For instance, it seems Digital Unix had a nice design that extended
the process abstraction in order to include thread abstraction [ guess
it is more or less still present in Tru64 ]. And it doesn't seem to
break that layering stuff.
Regards,
> Hi Sean,
>
> > I think Linus' objection was that pthreads violated the "layering"
> > that we normal enforce in unix software.
>
> That's an interesting view I wasn't aware of... But not likely if
> Linus really said:
>
> <copy>
> Linus Torvalds: Look at Next Generation POSIX Threads (NGPT) for the future
> of threads, he advised. "pthreads are horrible, and Linux has a very
> different model, and there was no glue between the two." NGPT could be that
> glue.
> </copy>
I'm surprised that Linus said that. My mistake for presuming
to speak on his behalf.
> AFAIK, NGPT is a M:N implementation, and the effective way to do it
> is to use upcall mechanism. That mechanism brokes effectively the
> classical layering...
>
> However, I'm not entirely sure that this holds for a 1:1 model... And
> I would tend to say no... (and well, a well known Pthreads authority
> that hangs regularly on c.p.t. is invited to quote here ;-)

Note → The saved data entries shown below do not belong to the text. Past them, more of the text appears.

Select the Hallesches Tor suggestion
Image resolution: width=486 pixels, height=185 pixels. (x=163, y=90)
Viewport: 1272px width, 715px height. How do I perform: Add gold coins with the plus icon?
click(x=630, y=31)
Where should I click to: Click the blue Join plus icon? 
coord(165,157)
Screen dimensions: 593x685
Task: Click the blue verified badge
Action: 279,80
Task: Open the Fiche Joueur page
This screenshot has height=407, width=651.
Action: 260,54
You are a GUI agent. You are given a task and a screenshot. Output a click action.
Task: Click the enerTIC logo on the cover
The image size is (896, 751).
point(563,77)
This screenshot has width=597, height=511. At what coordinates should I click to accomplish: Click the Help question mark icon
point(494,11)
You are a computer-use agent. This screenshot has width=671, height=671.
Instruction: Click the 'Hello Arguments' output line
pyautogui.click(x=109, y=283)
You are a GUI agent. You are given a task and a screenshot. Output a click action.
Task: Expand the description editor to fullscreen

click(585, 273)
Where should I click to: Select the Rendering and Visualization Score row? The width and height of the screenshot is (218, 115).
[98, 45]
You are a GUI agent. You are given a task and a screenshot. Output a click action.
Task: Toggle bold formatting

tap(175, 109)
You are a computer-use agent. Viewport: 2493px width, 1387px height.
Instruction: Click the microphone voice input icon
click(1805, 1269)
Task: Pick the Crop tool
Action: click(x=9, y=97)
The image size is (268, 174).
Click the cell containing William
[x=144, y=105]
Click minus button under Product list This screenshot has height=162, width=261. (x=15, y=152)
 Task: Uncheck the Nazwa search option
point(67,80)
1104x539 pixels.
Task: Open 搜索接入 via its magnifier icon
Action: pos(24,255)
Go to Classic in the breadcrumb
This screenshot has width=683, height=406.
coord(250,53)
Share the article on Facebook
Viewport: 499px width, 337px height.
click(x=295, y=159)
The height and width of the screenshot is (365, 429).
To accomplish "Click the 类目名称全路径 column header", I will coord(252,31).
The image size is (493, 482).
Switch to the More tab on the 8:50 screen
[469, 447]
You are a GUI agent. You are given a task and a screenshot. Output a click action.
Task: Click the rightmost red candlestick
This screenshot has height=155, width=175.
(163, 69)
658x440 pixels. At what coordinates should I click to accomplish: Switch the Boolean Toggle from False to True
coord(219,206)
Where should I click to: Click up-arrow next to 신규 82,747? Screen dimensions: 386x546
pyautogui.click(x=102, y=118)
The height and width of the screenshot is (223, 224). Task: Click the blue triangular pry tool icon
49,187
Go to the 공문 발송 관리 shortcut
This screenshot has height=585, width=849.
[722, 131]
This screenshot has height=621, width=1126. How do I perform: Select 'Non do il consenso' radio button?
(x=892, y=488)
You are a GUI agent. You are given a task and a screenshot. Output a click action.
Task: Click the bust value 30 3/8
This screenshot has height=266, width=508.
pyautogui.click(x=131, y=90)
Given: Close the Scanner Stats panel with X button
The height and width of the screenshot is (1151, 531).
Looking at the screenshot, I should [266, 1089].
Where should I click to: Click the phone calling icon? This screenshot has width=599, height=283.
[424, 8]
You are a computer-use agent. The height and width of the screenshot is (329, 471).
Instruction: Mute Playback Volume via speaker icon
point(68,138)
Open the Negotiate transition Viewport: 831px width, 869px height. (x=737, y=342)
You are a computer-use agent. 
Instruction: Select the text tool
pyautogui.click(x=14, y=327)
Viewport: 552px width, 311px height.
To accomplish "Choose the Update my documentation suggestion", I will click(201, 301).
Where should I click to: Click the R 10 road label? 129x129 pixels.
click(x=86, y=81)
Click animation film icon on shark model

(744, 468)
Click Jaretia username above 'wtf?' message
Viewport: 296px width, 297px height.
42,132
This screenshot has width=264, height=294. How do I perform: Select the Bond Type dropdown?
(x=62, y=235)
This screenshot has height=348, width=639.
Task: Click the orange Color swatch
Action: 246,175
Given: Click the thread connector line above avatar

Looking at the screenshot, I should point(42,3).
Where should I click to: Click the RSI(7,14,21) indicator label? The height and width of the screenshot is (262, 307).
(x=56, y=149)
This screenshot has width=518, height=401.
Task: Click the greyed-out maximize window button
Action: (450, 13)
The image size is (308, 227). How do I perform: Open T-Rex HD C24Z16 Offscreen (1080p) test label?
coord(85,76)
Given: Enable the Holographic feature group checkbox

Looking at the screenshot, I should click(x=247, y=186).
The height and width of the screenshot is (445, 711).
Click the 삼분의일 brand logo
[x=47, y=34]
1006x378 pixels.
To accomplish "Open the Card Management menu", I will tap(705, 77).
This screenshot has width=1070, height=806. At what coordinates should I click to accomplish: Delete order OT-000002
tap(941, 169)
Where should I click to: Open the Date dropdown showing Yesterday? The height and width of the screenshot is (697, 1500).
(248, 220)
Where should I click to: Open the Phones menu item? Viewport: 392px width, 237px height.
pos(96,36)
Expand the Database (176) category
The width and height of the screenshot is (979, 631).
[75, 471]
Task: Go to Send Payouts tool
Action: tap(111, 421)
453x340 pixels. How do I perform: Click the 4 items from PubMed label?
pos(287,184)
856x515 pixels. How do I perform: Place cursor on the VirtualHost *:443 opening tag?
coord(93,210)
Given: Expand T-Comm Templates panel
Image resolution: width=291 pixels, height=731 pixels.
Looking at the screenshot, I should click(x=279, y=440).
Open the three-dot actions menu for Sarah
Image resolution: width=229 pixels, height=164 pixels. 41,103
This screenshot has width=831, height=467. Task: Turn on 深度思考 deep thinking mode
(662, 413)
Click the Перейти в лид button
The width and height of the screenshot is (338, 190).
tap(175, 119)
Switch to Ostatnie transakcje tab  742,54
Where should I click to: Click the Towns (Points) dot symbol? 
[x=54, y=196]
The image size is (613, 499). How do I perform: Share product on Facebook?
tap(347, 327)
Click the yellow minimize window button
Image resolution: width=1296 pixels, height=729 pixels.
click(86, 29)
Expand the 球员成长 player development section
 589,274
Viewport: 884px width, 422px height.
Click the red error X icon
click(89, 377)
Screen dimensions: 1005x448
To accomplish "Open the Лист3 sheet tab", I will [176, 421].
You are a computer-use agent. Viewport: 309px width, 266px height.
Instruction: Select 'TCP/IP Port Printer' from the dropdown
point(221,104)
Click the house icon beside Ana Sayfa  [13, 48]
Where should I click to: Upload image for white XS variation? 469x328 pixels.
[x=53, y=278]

My guess is that the NPTL and the futex mechanism found favor
because the kernel interface is quite small and very general.
> Sure, I greatly appreciate all what Linus did. But I still believe
> that he was not totally right regarding the Threading aspect.
>
> Of course, Pthreads have some deficiency like:
>
> - current working directory.
> - fork() and threads.
> - etc.
>
> But, yeah... who's perfect? Things get progressively fixed...
Yes, they do. It's amazing how much easier it has
become to write portable threaded code. Now if Apple
would only get their issues corrected...
-SEan
> Hello again,
>
> > > I think Linus' objection was that pthreads violated the "layering"
> > > that we normal enforce in unix software.
>
> > That's an interesting view I wasn't aware of...
>
> [snip]
>
> > However, I'm not entirely sure that this holds for a 1:1 model... And
> > I would tend to say no... (and well, a well known Pthreads authority
> > that hangs regularly on c.p.t. is invited to quote here ;-)
>
> Ok, reread quickly the relevant parts in Vahalia. Except the well known
> places where traditional (non threaded) Unix process doesn't fit well
> with multi-threaded process, I do not really see any issue about the
> layering you are referring to.
>
> For instance, it seems Digital Unix had a nice design that extended
> the process abstraction in order to include thread abstraction [ guess
> it is more or less still present in Tru64 ]. And it doesn't seem to
> break that layering stuff.
Yes, I didn't mean to imply that POSIX threads were
some sort of corruption of classical unix. Just that
in the unix world, we understand the value of layered
systems with clean interfaces between layers.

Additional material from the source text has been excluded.